* _Supplied entries_
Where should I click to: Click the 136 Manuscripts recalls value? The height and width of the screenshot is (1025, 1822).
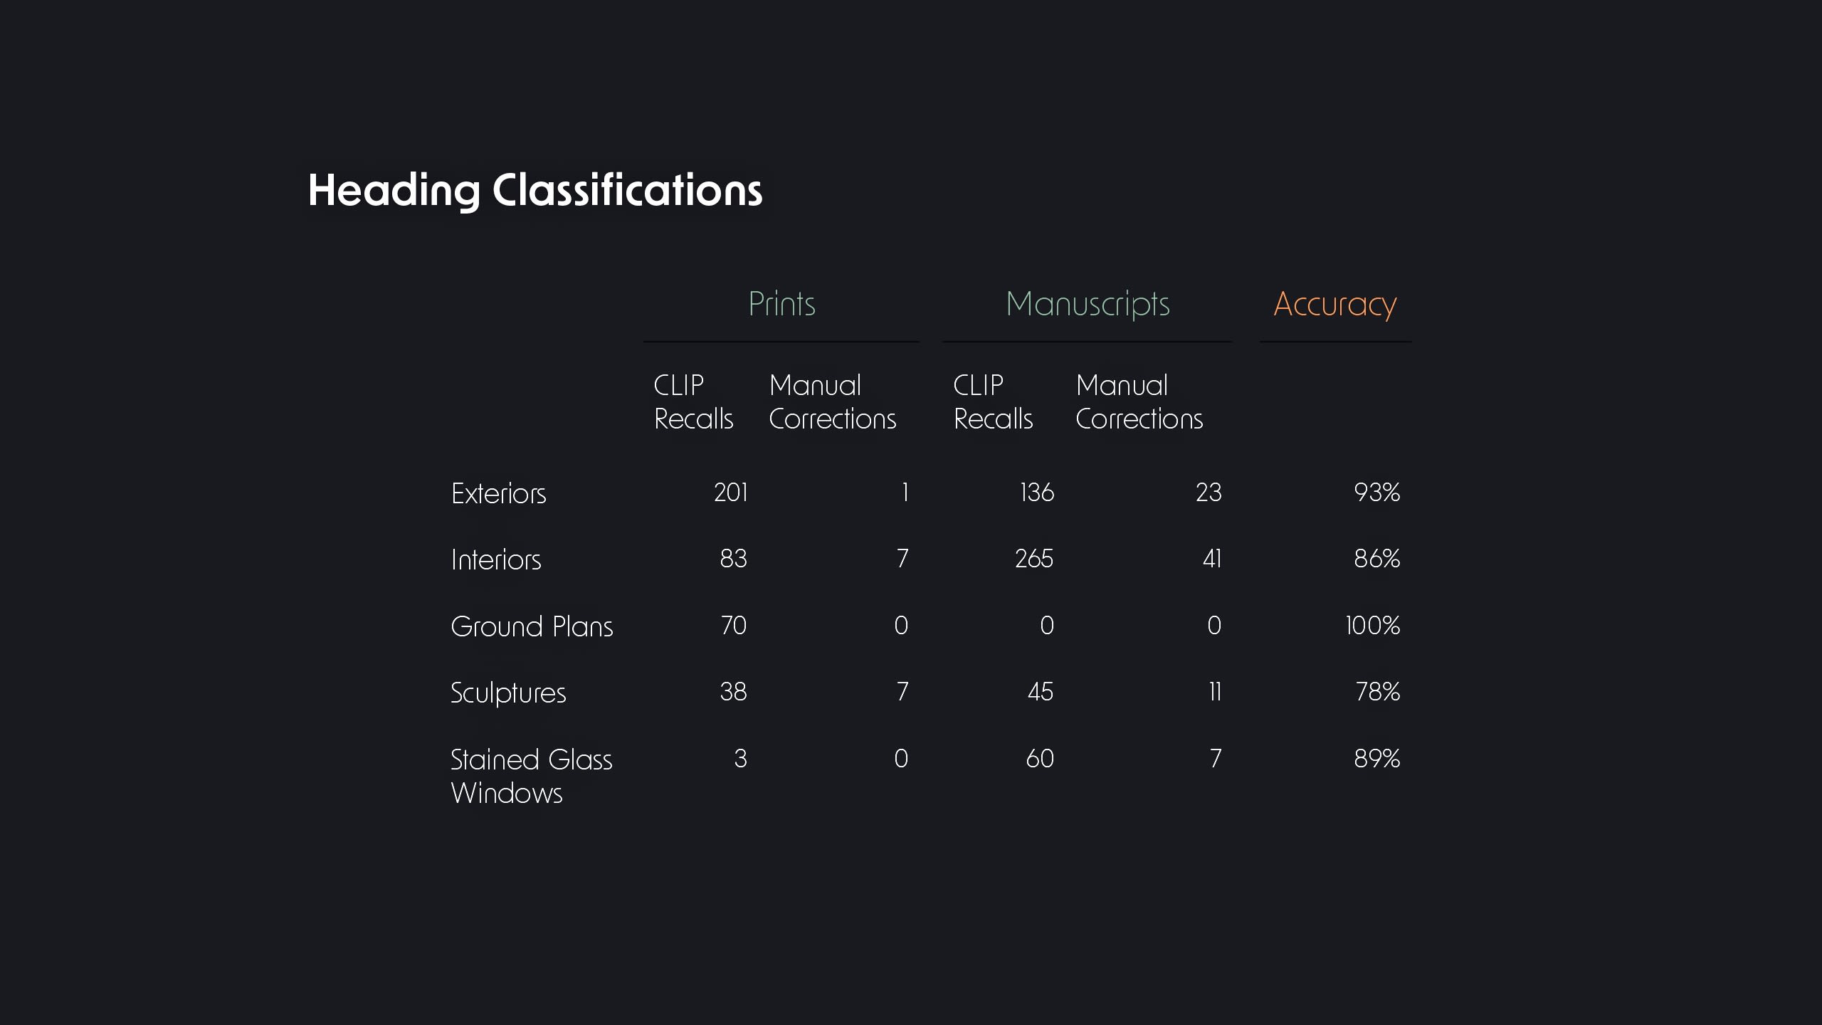tap(1037, 493)
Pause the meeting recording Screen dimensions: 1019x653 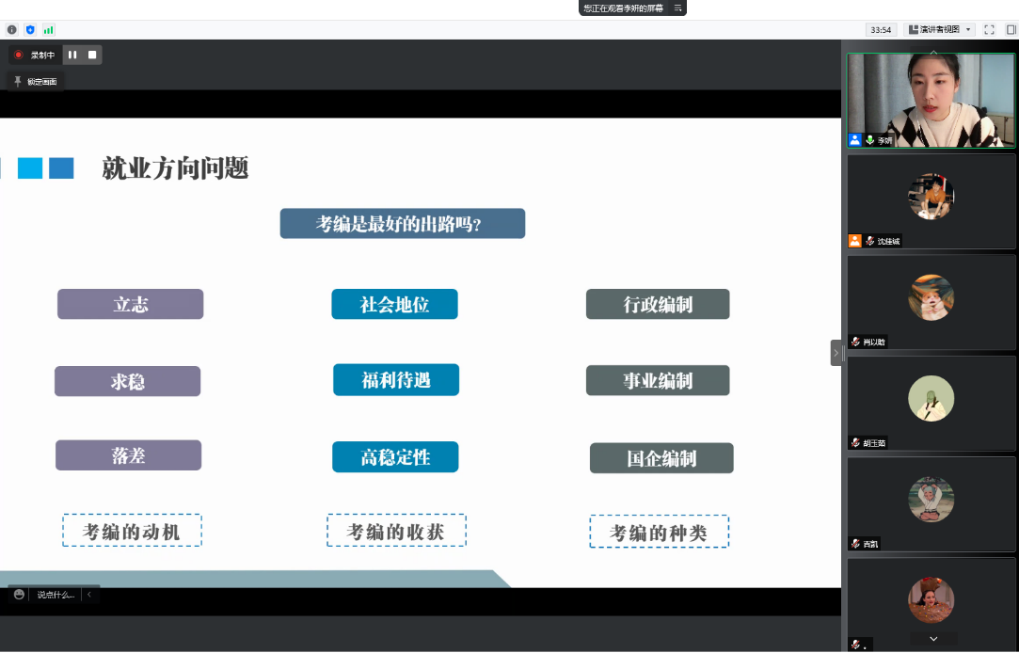pyautogui.click(x=72, y=55)
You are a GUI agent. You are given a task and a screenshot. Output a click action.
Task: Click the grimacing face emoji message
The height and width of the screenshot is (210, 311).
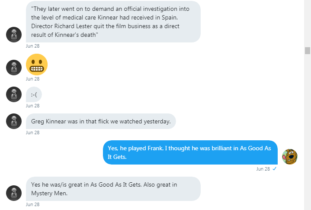(x=37, y=65)
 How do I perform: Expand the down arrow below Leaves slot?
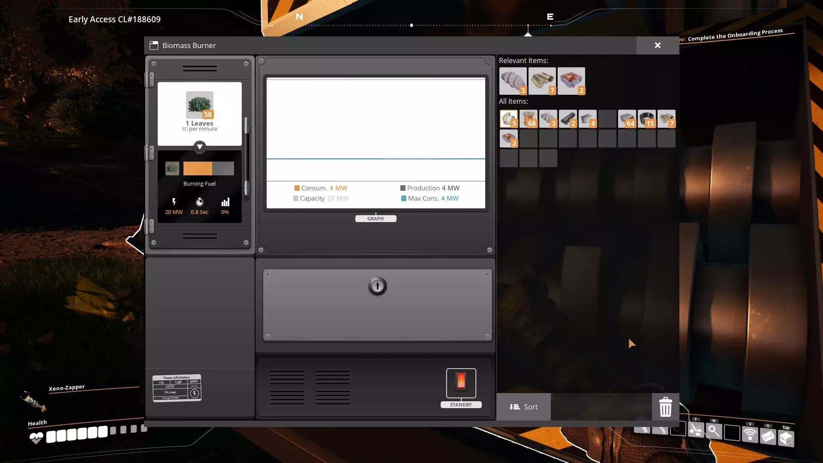pyautogui.click(x=199, y=147)

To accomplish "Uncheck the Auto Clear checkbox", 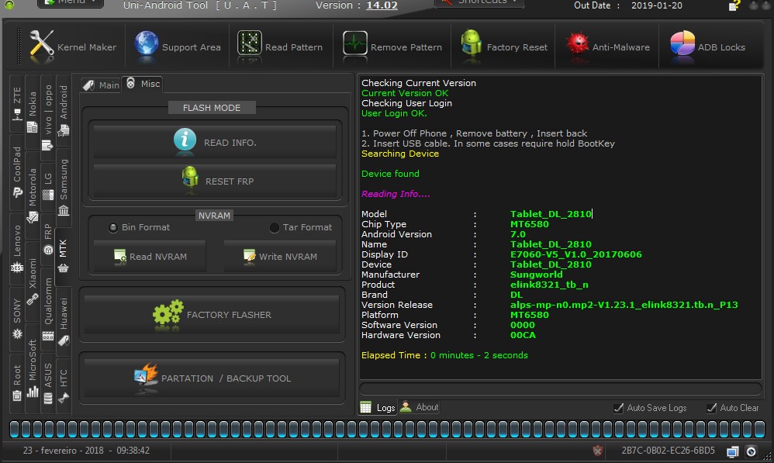I will [x=711, y=408].
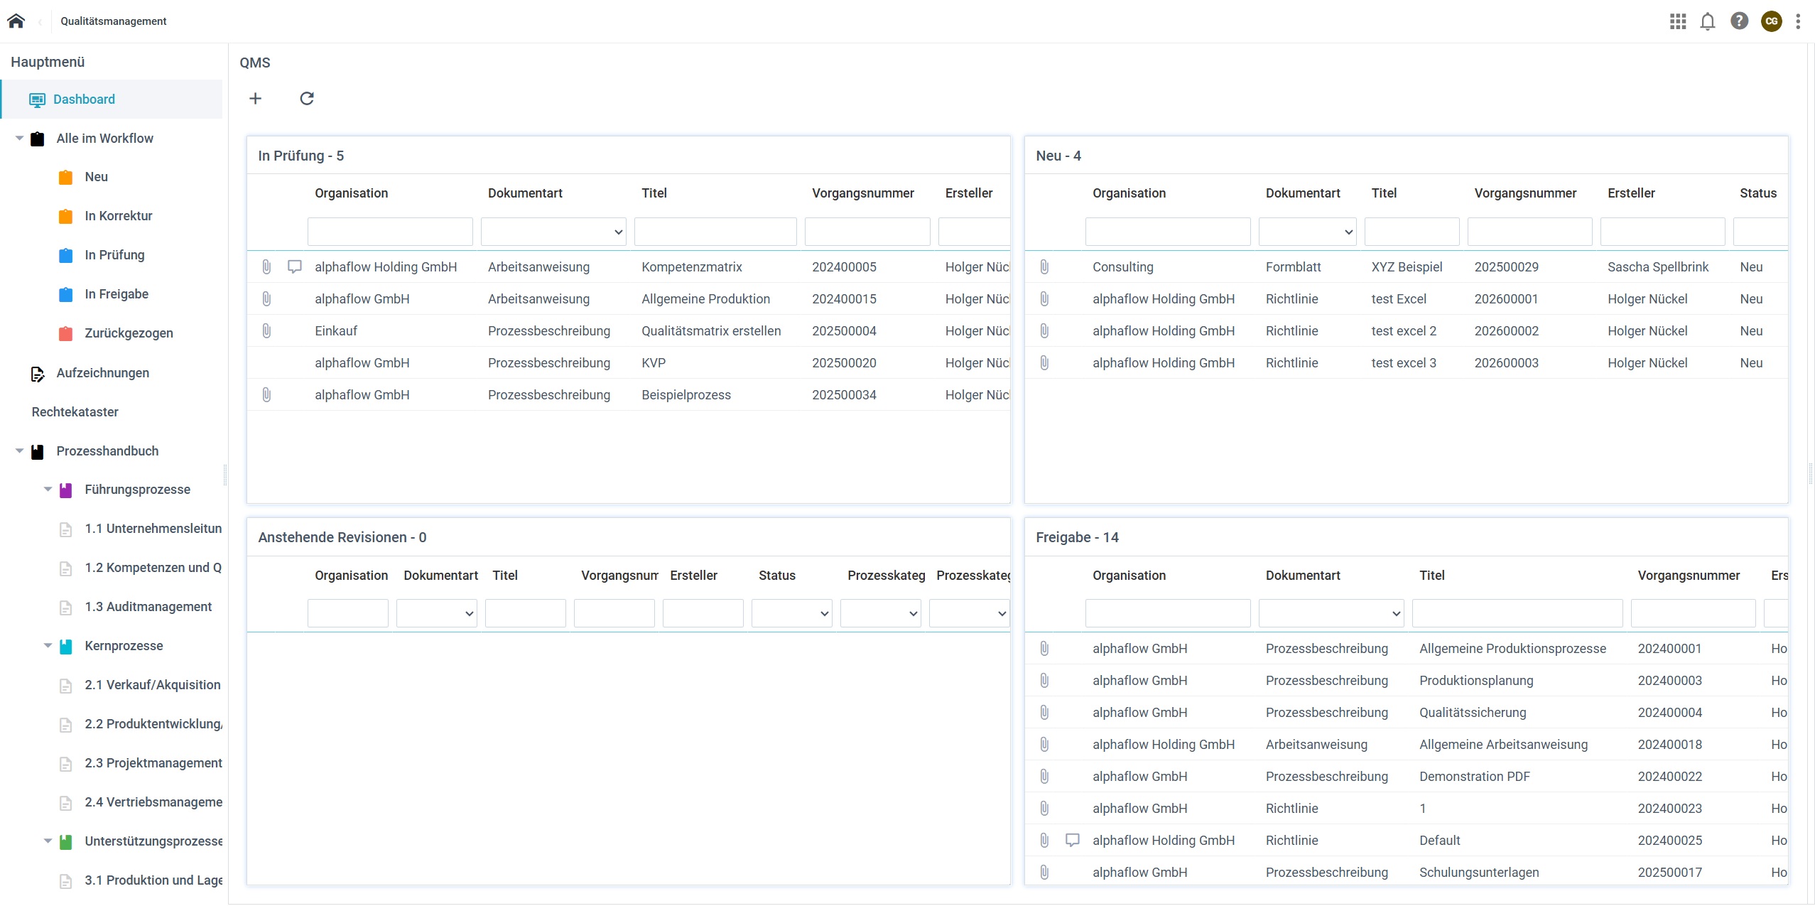
Task: Open attachment paperclip of Kompetenzmatrix row
Action: [266, 267]
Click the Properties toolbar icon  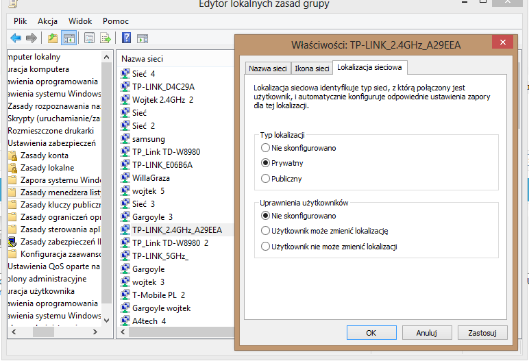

* _Task instructions_
From the rows above, gather each line that contains the string "width".

* _Finished answer_
Where should I click to: Click the 136 Manuscripts recalls value? The height and width of the screenshot is (1025, 1822).
The height and width of the screenshot is (210, 311).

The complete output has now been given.